When you want a concrete semantic feature, start here:

  • commitment: examples/effects/commitment_lifecycle.rs
  • authority, publication, and materialization: examples/effects/generated_effect_interfaces.rs
  • structured concurrency: examples/effects/map_reduce.rs
  • profile-driven progress: examples/effects/commitment_lifecycle.rs
  • reusable domain agreement profiles: examples/effects/commitment_lifecycle.rs
  • reactive host boundaries: examples/effects/reactive_signal.rs

commitment_lifecycle.rs is the repo’s explicit example of a domain-defined agreement scheme similar in shape to Aura’s provisional / soft-safe / finalized model. It demonstrates how downstream systems can keep their own agreement vocabulary while lowering onto Telltale’s generic agreement, evidence, visibility, and progress core.

Testing Patterns

For canonical tests, exercise the generated tell! surface directly:

  • compile-time checks: assert on Protocol::proof_status
  • effect-boundary checks: implement Protocol::effects::* traits against deterministic host fixtures
  • semantic checks: assert over Protocol::commitments, Protocol::agreements, and Protocol::authority
  • protocol-machine checks: use the protocol-machine and bridge test suites for replay/parity/runtime behavior

Low-level choreography-interpreter tests still exist inside rust/runtime/tests/ as implementation coverage for that crate, but they are not the public testing model that examples should teach.

Running Examples

Run a single example with Cargo.

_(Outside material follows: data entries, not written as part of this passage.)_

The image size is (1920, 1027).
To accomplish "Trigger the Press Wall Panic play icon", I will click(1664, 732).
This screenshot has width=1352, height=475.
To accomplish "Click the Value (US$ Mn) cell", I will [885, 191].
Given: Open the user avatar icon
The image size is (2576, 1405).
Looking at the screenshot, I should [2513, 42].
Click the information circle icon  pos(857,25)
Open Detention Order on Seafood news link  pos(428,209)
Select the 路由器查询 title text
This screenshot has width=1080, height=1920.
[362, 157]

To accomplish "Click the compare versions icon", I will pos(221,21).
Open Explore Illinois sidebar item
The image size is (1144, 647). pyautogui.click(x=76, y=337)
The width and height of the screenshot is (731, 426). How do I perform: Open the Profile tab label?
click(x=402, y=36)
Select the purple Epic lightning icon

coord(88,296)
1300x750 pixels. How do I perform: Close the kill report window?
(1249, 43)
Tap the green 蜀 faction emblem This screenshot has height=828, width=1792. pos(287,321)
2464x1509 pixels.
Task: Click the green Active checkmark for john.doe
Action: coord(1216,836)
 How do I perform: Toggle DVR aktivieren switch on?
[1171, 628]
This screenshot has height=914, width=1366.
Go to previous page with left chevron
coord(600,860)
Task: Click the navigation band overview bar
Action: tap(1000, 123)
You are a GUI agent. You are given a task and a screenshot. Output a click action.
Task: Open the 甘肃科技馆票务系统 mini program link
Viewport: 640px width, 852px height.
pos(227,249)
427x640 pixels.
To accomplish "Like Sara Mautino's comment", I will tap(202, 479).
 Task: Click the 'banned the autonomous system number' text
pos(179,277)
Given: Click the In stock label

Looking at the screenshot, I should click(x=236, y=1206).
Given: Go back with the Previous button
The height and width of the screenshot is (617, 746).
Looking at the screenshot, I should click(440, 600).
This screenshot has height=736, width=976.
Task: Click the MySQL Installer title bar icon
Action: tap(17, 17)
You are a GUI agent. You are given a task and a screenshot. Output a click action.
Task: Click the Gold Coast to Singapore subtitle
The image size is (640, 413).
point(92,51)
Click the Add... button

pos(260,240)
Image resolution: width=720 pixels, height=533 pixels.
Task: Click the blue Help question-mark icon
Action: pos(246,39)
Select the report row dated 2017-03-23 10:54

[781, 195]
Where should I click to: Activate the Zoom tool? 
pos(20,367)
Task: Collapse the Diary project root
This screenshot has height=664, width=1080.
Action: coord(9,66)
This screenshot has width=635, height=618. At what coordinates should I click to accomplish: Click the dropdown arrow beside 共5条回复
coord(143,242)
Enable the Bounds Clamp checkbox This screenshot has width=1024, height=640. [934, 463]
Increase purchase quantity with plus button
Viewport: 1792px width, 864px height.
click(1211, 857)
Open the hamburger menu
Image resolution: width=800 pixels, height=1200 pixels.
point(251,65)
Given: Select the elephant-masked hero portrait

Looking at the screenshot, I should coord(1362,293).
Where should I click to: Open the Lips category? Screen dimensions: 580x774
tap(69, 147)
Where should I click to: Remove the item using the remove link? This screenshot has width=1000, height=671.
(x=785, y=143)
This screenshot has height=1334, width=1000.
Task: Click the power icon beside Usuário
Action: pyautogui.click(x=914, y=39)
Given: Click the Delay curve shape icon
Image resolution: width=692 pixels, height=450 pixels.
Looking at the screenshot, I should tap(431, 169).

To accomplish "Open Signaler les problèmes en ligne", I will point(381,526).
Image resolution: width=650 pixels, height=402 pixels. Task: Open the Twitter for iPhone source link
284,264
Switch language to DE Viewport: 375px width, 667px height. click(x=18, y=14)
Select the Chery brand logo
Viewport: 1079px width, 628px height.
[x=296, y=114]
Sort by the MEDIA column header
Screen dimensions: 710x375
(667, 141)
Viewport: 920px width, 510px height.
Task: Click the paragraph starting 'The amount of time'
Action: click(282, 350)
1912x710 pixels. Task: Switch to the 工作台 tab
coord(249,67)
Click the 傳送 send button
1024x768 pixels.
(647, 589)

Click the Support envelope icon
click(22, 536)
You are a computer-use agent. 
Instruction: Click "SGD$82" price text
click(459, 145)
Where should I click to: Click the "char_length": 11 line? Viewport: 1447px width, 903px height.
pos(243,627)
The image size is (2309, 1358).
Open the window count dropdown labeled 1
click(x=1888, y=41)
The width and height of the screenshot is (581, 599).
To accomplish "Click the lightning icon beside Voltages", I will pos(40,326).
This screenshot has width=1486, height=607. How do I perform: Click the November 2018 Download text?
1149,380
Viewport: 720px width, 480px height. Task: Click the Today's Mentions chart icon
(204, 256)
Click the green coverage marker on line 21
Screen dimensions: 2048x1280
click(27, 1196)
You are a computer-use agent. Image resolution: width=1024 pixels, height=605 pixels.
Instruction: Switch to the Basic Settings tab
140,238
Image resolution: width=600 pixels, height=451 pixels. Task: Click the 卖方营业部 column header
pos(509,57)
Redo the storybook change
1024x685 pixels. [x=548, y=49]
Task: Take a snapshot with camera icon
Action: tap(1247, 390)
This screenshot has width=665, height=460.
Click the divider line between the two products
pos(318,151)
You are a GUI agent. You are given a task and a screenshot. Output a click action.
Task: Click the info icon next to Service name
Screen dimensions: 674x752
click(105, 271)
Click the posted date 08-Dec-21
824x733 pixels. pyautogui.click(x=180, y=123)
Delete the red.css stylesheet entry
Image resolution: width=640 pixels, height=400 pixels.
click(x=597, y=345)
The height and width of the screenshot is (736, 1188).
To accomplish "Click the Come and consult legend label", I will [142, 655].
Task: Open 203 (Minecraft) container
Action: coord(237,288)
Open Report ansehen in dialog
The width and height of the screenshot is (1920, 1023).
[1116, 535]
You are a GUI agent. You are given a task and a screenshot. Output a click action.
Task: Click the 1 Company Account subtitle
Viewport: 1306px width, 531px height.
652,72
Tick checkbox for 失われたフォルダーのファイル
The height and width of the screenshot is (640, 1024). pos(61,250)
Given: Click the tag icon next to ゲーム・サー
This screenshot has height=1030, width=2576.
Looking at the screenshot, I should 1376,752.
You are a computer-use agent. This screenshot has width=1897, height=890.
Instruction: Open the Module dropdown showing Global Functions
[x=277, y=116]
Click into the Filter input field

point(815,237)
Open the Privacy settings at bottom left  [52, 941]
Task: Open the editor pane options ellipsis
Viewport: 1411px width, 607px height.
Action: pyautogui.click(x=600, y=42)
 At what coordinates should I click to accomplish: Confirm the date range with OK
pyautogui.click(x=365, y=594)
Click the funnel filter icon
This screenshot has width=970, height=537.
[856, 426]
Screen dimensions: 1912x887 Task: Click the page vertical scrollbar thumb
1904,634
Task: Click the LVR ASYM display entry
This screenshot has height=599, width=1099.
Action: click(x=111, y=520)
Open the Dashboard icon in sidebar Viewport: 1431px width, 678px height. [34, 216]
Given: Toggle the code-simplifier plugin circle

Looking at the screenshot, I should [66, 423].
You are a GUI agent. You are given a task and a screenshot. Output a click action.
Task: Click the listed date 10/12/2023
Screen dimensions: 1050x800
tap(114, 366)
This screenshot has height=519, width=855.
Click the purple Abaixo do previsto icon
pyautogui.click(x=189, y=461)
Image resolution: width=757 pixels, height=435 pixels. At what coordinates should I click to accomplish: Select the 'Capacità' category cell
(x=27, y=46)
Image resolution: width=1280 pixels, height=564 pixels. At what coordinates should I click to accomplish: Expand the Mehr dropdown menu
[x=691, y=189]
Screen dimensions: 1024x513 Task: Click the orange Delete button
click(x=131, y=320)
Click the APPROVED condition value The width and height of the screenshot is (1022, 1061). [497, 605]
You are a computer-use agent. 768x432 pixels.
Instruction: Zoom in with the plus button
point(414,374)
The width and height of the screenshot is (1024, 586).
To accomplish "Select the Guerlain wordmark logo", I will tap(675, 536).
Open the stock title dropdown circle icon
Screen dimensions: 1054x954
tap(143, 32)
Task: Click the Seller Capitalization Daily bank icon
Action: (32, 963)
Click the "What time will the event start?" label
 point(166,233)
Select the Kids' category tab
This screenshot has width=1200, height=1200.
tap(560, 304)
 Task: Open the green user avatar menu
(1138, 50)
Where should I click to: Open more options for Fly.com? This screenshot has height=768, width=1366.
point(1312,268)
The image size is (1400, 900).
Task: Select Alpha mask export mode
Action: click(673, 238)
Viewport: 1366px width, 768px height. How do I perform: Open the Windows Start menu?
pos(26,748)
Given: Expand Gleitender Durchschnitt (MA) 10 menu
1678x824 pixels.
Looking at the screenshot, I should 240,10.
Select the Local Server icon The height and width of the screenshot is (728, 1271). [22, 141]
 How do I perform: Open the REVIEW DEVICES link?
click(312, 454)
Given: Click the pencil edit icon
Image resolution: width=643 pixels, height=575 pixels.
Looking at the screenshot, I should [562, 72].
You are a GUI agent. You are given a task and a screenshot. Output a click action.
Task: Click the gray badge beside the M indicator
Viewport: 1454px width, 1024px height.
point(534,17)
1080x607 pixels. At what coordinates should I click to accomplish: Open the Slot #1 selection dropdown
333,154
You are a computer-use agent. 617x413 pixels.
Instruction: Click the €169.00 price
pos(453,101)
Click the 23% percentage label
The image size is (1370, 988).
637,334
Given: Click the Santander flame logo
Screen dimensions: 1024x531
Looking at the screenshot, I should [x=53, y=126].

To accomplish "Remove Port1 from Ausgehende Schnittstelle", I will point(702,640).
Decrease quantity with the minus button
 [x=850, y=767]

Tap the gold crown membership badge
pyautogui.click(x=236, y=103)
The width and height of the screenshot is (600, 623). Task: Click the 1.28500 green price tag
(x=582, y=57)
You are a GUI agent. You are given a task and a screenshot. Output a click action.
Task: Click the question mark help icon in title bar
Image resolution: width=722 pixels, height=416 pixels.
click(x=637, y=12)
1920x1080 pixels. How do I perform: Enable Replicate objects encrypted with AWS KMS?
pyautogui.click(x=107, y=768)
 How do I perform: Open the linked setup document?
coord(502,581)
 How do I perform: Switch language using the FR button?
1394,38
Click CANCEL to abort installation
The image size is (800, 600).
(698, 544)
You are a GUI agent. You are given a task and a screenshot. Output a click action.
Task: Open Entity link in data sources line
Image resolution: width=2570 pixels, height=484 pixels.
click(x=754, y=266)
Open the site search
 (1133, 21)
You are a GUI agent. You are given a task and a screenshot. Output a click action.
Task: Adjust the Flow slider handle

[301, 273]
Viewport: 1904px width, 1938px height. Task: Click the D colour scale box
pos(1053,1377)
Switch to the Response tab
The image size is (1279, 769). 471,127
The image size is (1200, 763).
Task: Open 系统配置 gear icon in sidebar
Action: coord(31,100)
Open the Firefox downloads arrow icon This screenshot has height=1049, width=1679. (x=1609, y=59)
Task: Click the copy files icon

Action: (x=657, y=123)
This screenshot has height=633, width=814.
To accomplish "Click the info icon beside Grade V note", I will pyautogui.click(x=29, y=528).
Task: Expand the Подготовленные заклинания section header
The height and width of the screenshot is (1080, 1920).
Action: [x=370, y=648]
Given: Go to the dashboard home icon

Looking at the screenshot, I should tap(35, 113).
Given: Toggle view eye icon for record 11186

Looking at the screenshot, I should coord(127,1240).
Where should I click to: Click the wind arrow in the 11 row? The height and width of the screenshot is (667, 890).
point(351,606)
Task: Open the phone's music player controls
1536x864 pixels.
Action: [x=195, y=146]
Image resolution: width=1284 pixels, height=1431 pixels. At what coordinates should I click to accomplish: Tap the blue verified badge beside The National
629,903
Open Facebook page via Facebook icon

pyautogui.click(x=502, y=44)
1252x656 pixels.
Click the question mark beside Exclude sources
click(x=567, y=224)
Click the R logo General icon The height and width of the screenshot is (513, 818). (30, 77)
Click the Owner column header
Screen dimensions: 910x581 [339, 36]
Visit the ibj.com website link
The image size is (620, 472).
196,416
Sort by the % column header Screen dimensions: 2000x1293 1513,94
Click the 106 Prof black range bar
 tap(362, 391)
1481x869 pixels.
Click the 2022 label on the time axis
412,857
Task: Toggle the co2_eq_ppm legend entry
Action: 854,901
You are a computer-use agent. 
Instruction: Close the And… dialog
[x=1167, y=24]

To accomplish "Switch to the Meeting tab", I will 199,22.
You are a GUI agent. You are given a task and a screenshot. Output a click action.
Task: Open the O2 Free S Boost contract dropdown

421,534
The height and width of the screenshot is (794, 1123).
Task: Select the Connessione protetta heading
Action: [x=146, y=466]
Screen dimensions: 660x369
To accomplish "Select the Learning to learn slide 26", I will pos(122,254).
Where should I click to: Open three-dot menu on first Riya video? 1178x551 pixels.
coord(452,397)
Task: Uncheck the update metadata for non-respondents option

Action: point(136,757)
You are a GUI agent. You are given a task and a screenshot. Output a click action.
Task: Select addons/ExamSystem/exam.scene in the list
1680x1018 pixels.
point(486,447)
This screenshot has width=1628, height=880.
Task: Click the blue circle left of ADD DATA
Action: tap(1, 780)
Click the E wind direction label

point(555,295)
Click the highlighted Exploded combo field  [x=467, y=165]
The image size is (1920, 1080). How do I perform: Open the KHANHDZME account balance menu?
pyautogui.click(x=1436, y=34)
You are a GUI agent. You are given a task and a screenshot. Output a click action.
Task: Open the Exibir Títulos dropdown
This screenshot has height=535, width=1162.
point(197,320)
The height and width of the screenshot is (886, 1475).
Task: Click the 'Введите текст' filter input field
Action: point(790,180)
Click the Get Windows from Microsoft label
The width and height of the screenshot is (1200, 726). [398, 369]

Each example is a standalone binary that demonstrates the protocol end to end.

cargo run --example adder

This compiles and runs the adder example, which demonstrates a simple two-party request response protocol.

The wasm example crate uses its own harness. It can build the browser package, run a deterministic Node smoke check, and serve the demo locally.

cd examples/wasm
./harness.sh run

See the comments in each example file for setup requirements. For WASM-specific guidance, see WASM Guide.